Antonio Pappano also misses one or two tricks. The duet for Dido and Anna lacks wistfulness, and the septet in the garden scene fails to conjure up the magic of a Mediterranean night; scenes that Colin Davis handled to perfection. But there is plenty of fire and passion, and the chorus – wobbly semi-chorus sopranos apart – and orchestra are in fine fettle. Anna Caterina Antonacci repeats her Cassandra from the John Eliot Gardiner production, clad here in black rather than virginal white. Every phrase, every gesture, is mesmerising. Fabio Capitanucci is odd casting for Coroebus, inclined to belt, and with poor French. Eva-Maria Westbroek as Dido is so heartbreaking in the final scenes that you forget how dramatically inept they are; and Bryan Hymel is a match for Davis’s Jon Vickers in Aeneas’s searing ‘Inutiles regrets’. First-rate performances, too, from Hanna Hipp and Brindley Sherratt.

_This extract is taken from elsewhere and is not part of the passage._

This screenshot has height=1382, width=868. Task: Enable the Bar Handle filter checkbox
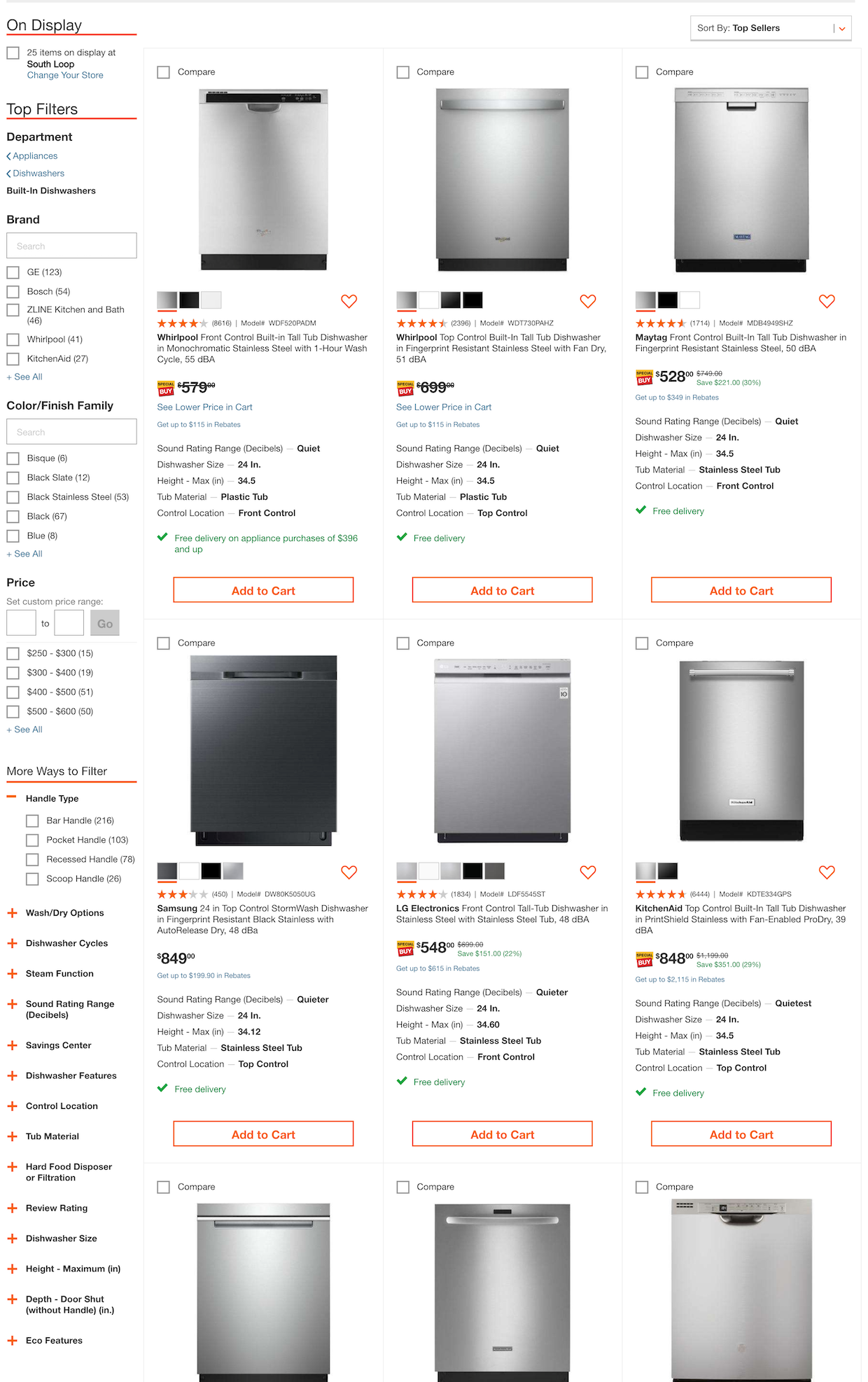tap(32, 821)
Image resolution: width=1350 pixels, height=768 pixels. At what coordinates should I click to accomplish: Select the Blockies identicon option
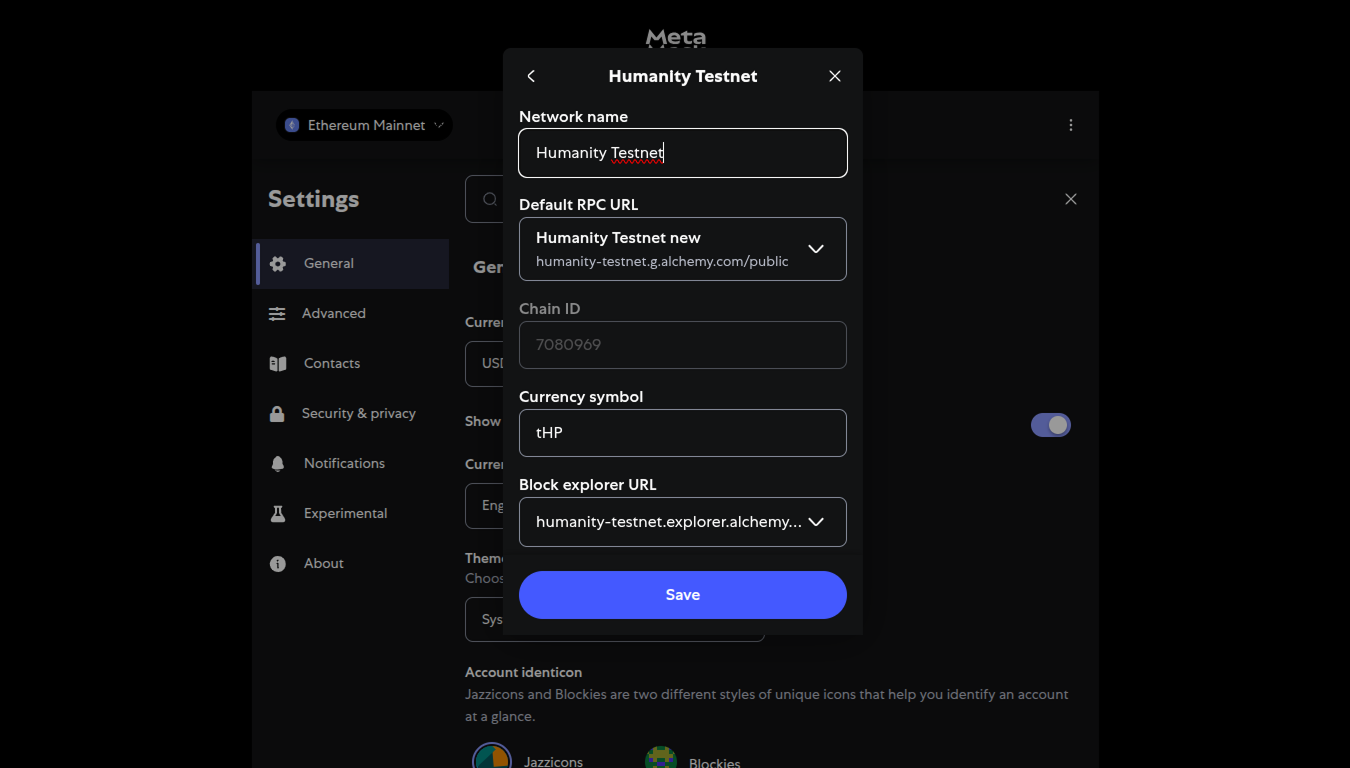tap(661, 759)
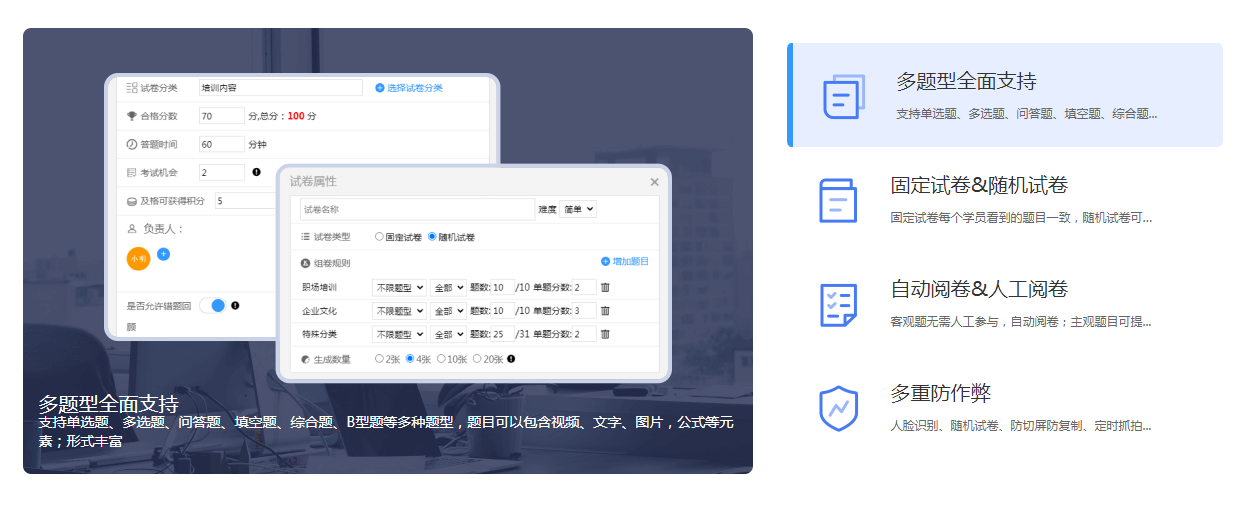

The DVD competition shouldn’t be overlooked. The Met production will please traditionalists: a fine Dido from Tatiana Troyanos and a characteristically forceful Aeneas from Plácido Domingo, but a nasty jolt when the allegro agitato of his aria is transposed down. Gardiner has, as well as Antonacci’s superb Cassandra, the regal dignity and warm mezzo tones of Susan Graham. We are fortunate indeed to have the choice.